Posted by: fouro | December 12, 2004 at 12:57 PM
Fouro - yeah, I'm rarely without my iPod... and it has become a true extension of me: like an appendage, extending straight from my ears...
Those twin drivers of man shook me when I read it. I'll be exploring it more for sure. It's funny, most people think of bloggers as narcissistic, but when you think about it, blogging serves both of those two motives: It provides a wonderful community via comments & trackbacks, and it serves as a means for individuation, posting "my" thoughts for the world to see, for others to recognize "me" and "my uniqueness".
No wonder it is so addicting.
More to come on this... after I change the name of my blog that is... ;-) I'm thinking about "Palingenesia" - "recurrence of birth"
Posted by: Jon Strande | December 12, 2004 at 07:21 PM
Great post Jon --
I’d never thought about transference. I was trying to think of what I had. Maybe my car? My computer? I know – my cell phone! It’s my connection to the world, to other people, a connection that can be turned off at any time.
I was chatting with a friend yesterday; he was browsing through my website reading some of my posts. He liked the idea of having a place to write his thoughts -- a record of his thinking.
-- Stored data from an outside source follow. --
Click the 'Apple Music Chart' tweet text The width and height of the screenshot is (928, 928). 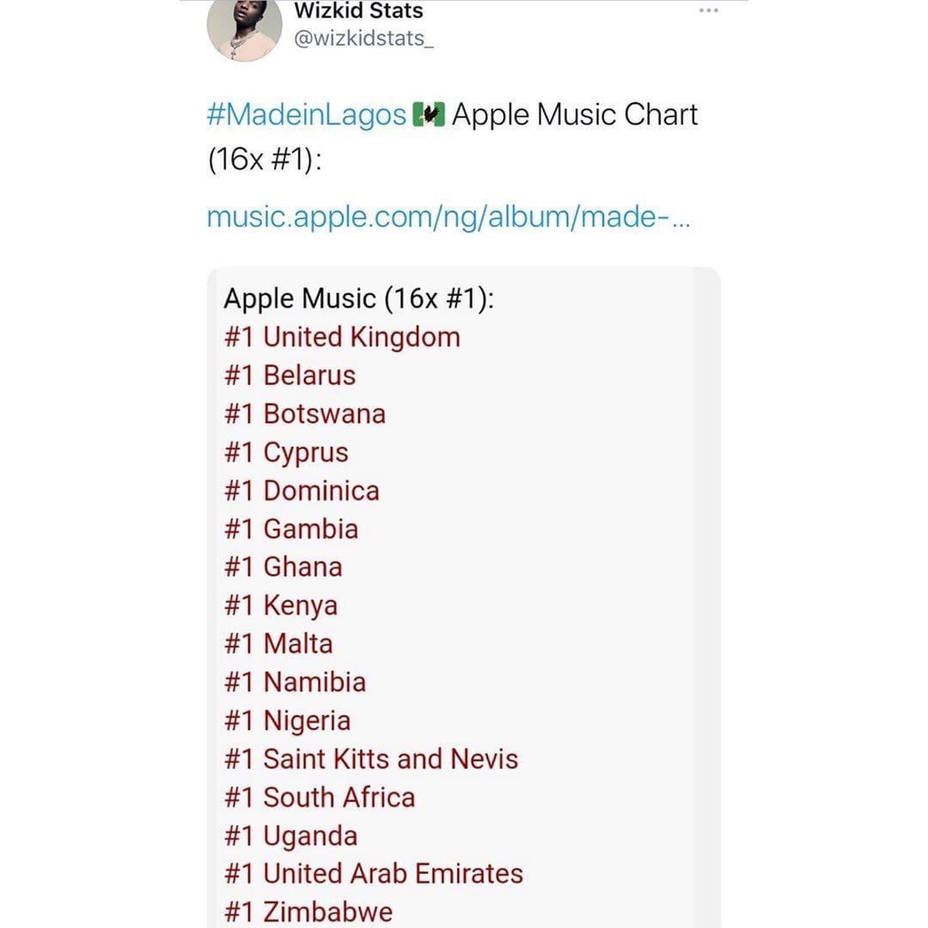click(x=575, y=115)

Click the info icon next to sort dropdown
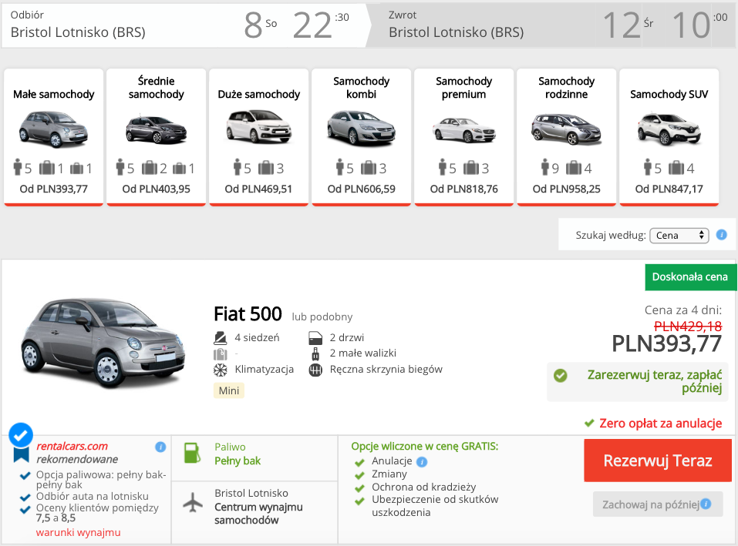[721, 235]
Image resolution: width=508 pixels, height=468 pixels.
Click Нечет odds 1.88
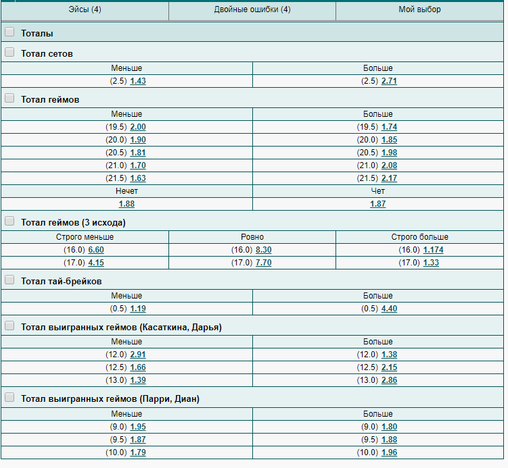tap(126, 204)
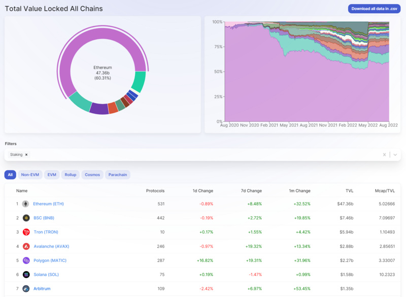
Task: Click the Ethereum chain logo icon
Action: pos(26,204)
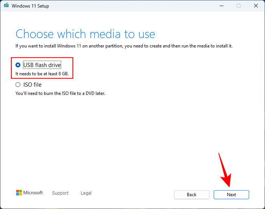Click the "at least 8 GB" note
Screen dimensions: 265x209
pos(42,73)
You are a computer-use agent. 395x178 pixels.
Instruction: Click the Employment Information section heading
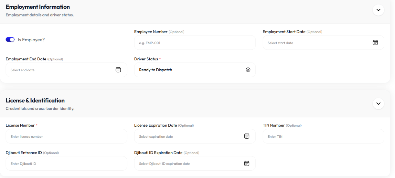(x=38, y=7)
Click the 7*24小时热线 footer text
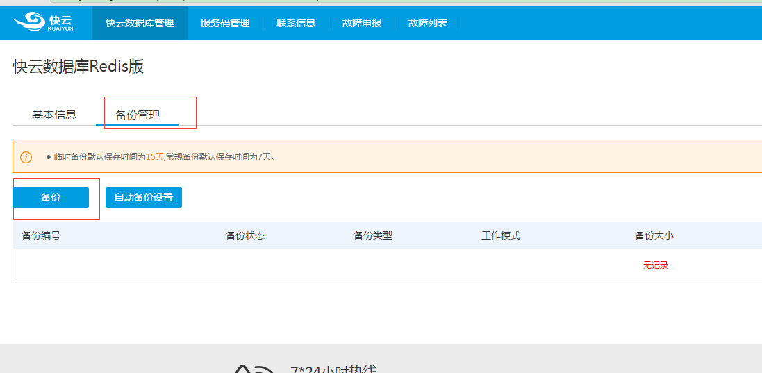762x373 pixels. click(333, 369)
I find my thoughts fleeting. Not lasting more than their life. I can go back to a post I wrote over a year ago and re-read it and be back into the mindset I was when I wrote it. Simply amazing.
Posted by: Chuck Conway | December 14, 2004 at 04:59 AM
Chuck, thank you very much for the kind words!! Great thought about the cell phone!
Fantastic point about the blog and being able to reread your old thoughts, that is so true!